**Stated task a:** Copy the part of the comment thread about letting children go that opens with the words containing "As long as I" and closes with "my eyes itch.".

**Text block:**
** BEGIN **
Letting go in just the right increments, and understanding when they need freedom and when they really want a parent to intervene is the hardest job of being a parent. You have already taught them all the things you can teach, now you have to be a coach instead of a teacher and that’s a much harder job. I’m sure you’re doing very well. Tom-

April 10, 2004

As long as I keep busy and my thoughts not completely centred on them while they’re away, I’m okay. Although, so far my kids haven’t gone much beyond another province by bus. I’m not sure what I’d do if they were in Europe …

April 10, 2004
April 10, 2004

I think that’s why mid to late teenagers are such pains , to make it easier to let go. It doesn’t stop you from wondering what “Lock up your daughters” sounds like in Italien, in fact all it adds is a bit of guilt at being relieved. It was hard letting my kids move out, but boy howdy did I get over that. ryn; Yeah, they gave me a pamphlet on Dry Socket, just reading it makes my eyes itch.

April 10, 2004

Why don’t you want to face your computer…? I really do hope that all is going well with you. As for me, I am doing alright. Just dealing with life…getting really bored with dealing with the same shit, different day crap. Plus knowing that there is just 6 more months to go with my case…that isn’t helping me much. Anyway…take care. Laters… Rick

April 10, 2004

ryn about getting 50% of the assets … wouldn’t that apply to assets obtained DURING the marriage? We had none – when I left all we had was debt and I think I brought pretty close to 1/2 of that with me. I don’t expect to get 1/2 of everything he gets now … he has the PhD, not me. I expect some kind of support for the kids but won’t ask for alimony for myself.
** END **
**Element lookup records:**
** BEGIN **
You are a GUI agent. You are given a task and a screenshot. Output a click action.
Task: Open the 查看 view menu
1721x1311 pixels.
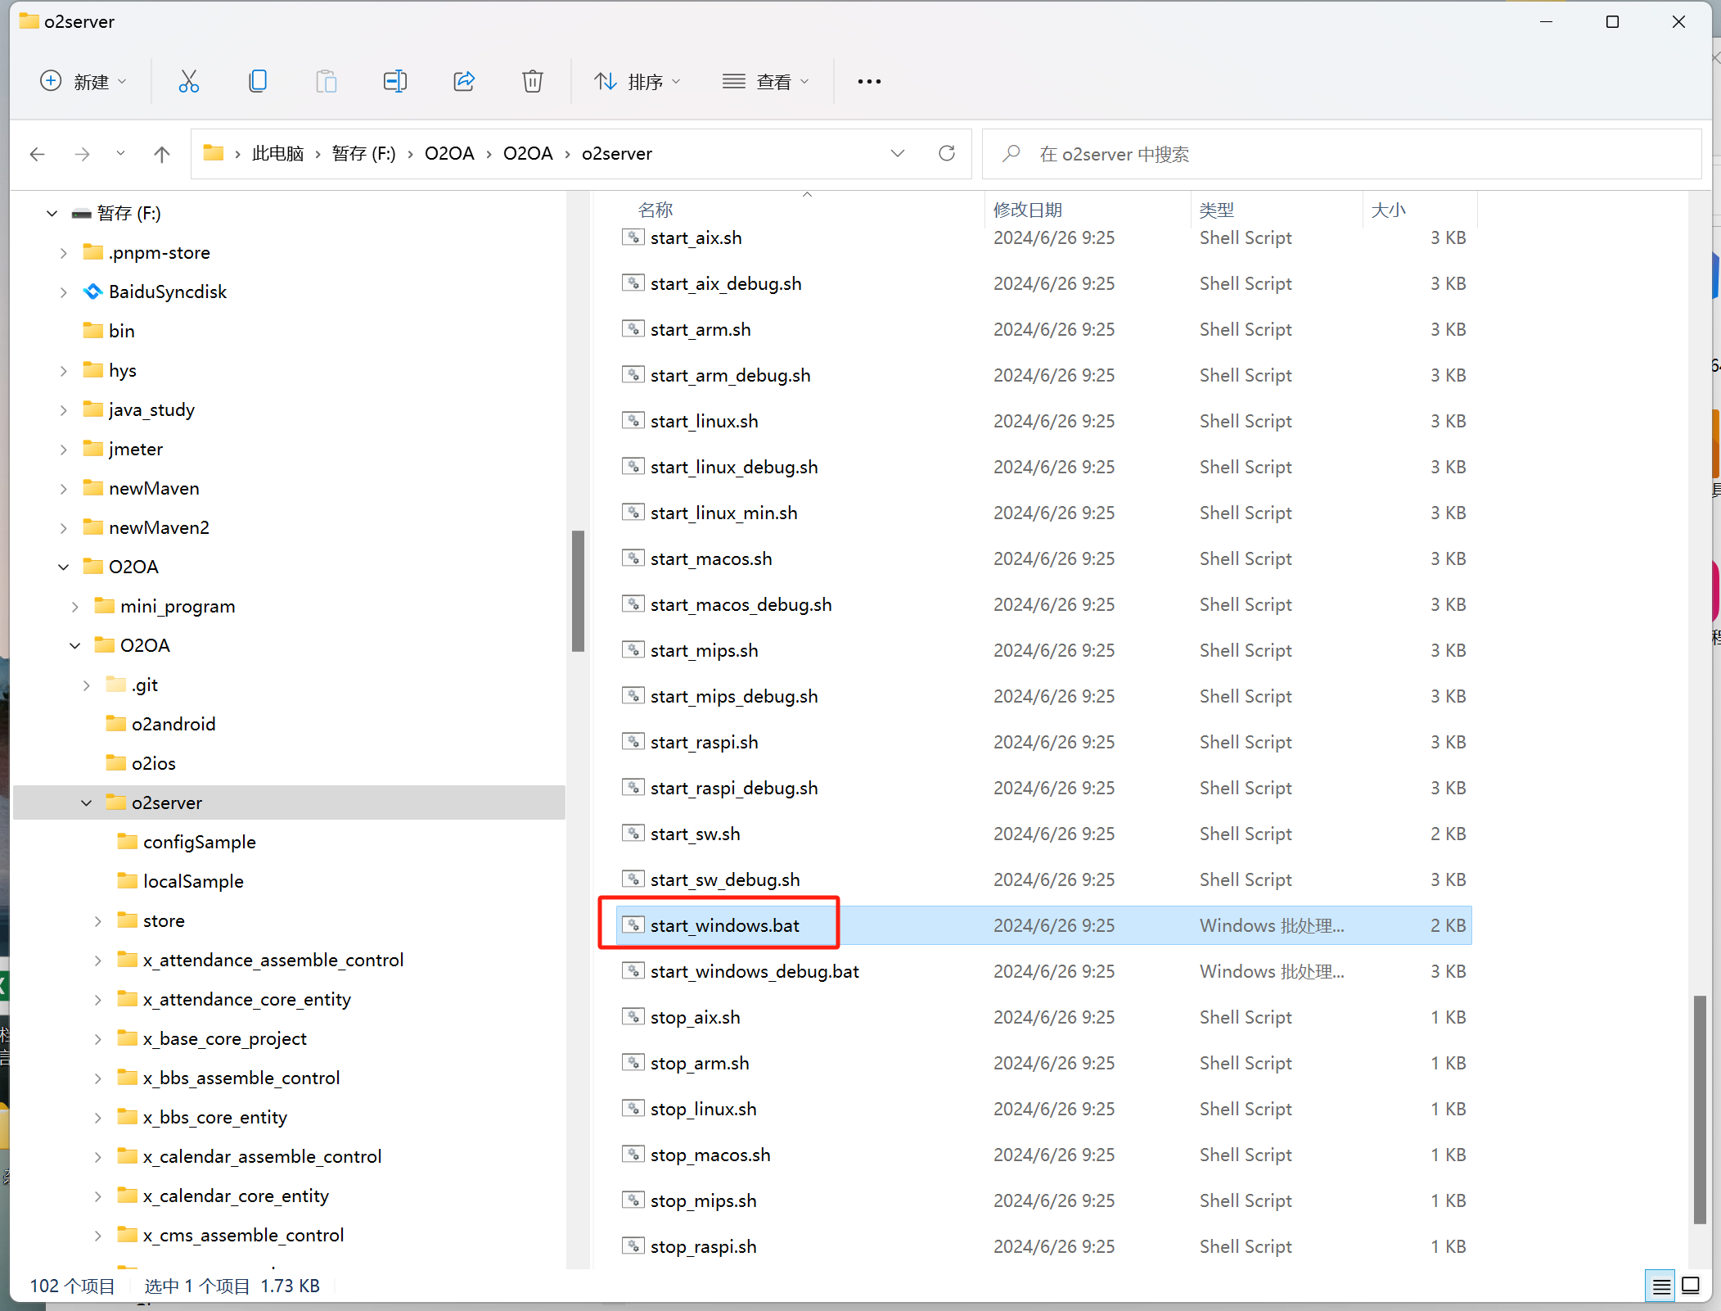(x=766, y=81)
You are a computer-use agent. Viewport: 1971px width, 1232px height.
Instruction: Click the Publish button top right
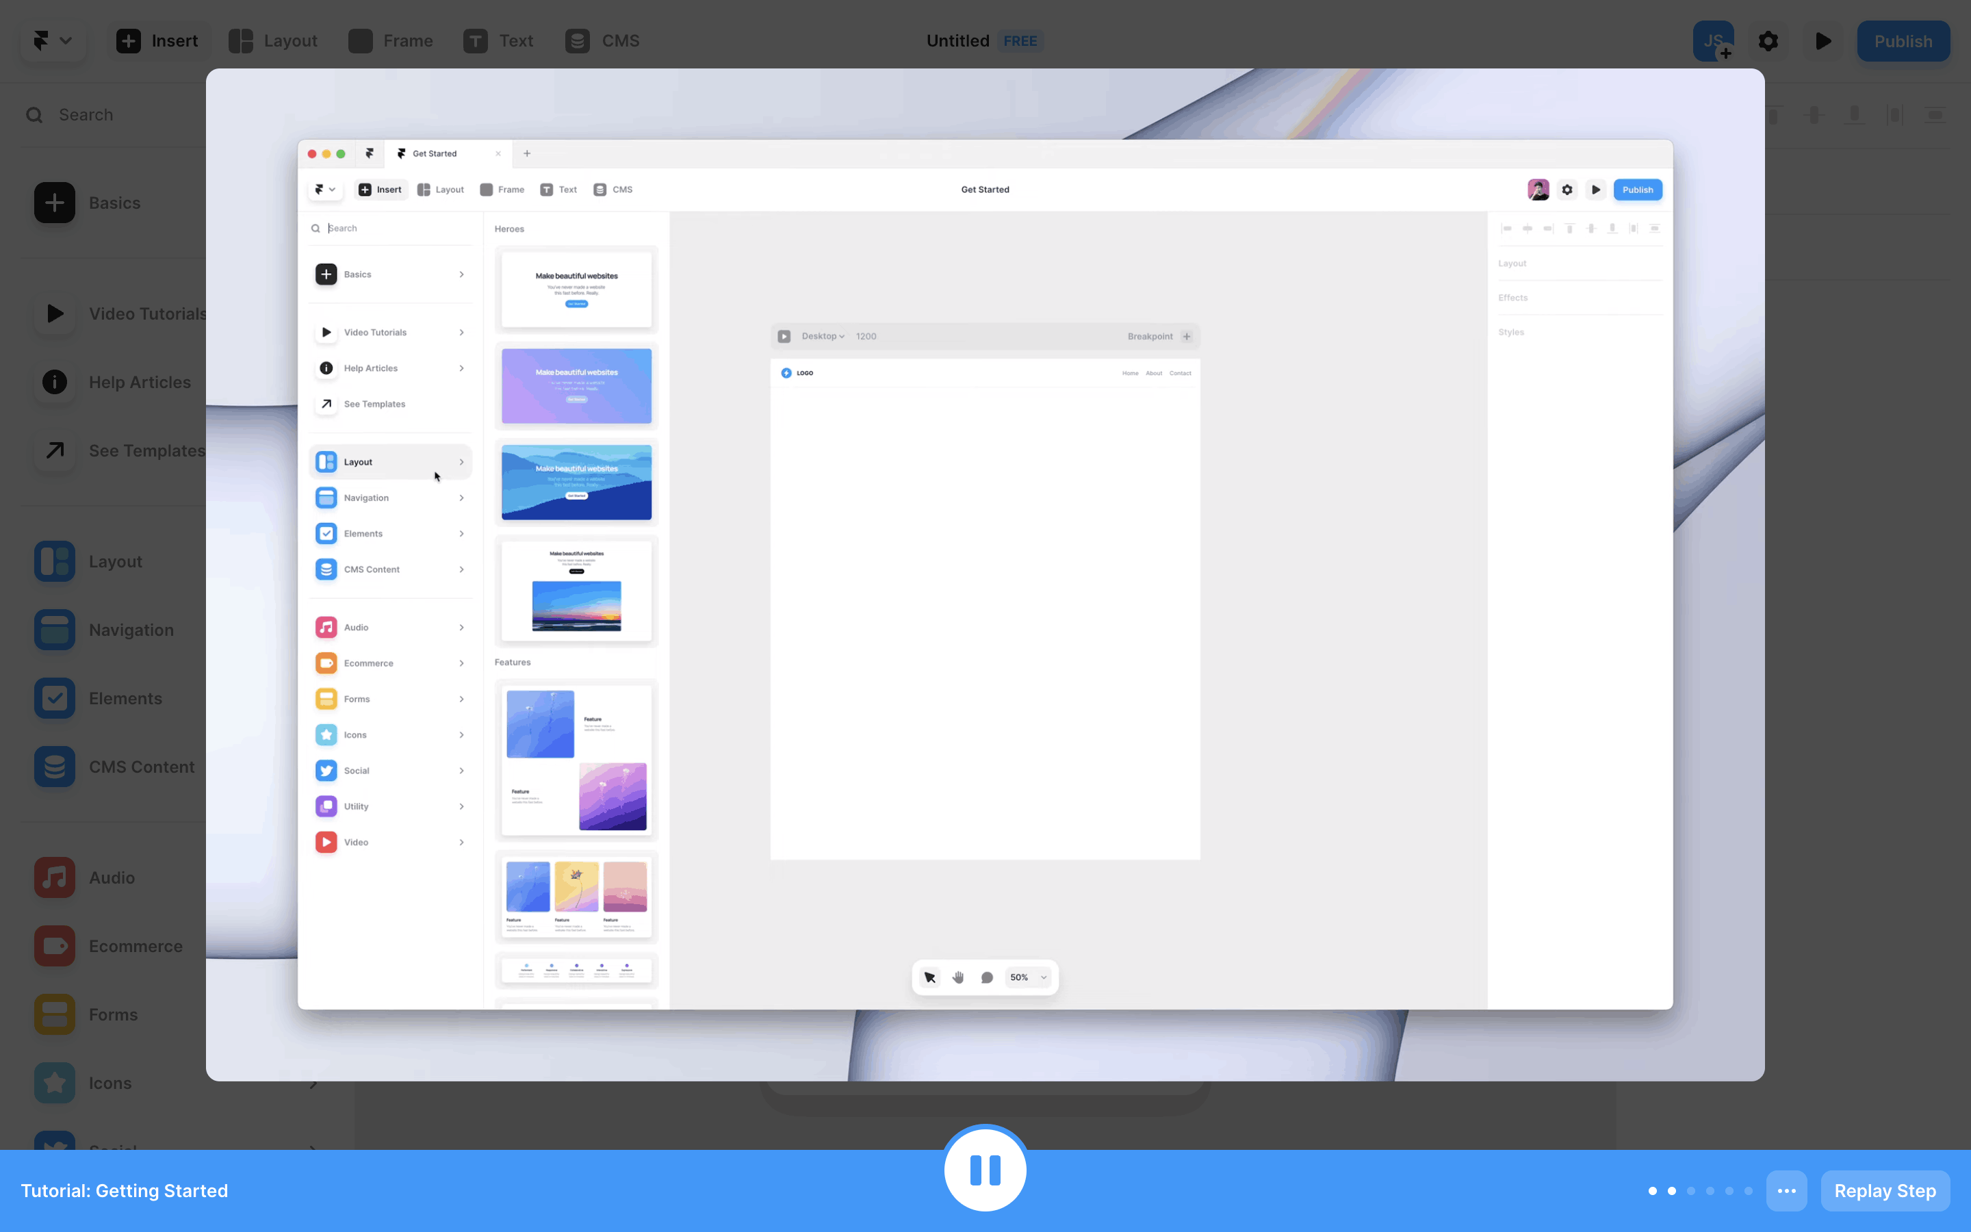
** END **
**Stated task b:** Write out the lines of the records from the one containing "You are a computer-use" through the end of the records, leaving the pictures out.

**Task output a:**
As long as I keep busy and my thoughts not completely centred on them while they’re away, I’m okay. Although, so far my kids haven’t gone much beyond another province by bus. I’m not sure what I’d do if they were in Europe …

April 10, 2004
April 10, 2004

I think that’s why mid to late teenagers are such pains , to make it easier to let go. It doesn’t stop you from wondering what “Lock up your daughters” sounds like in Italien, in fact all it adds is a bit of guilt at being relieved. It was hard letting my kids move out, but boy howdy did I get over that. ryn; Yeah, they gave me a pamphlet on Dry Socket, just reading it makes my eyes itch.

**Task output b:**
You are a computer-use agent. Viewport: 1971px width, 1232px height.
Instruction: Click the Publish button top right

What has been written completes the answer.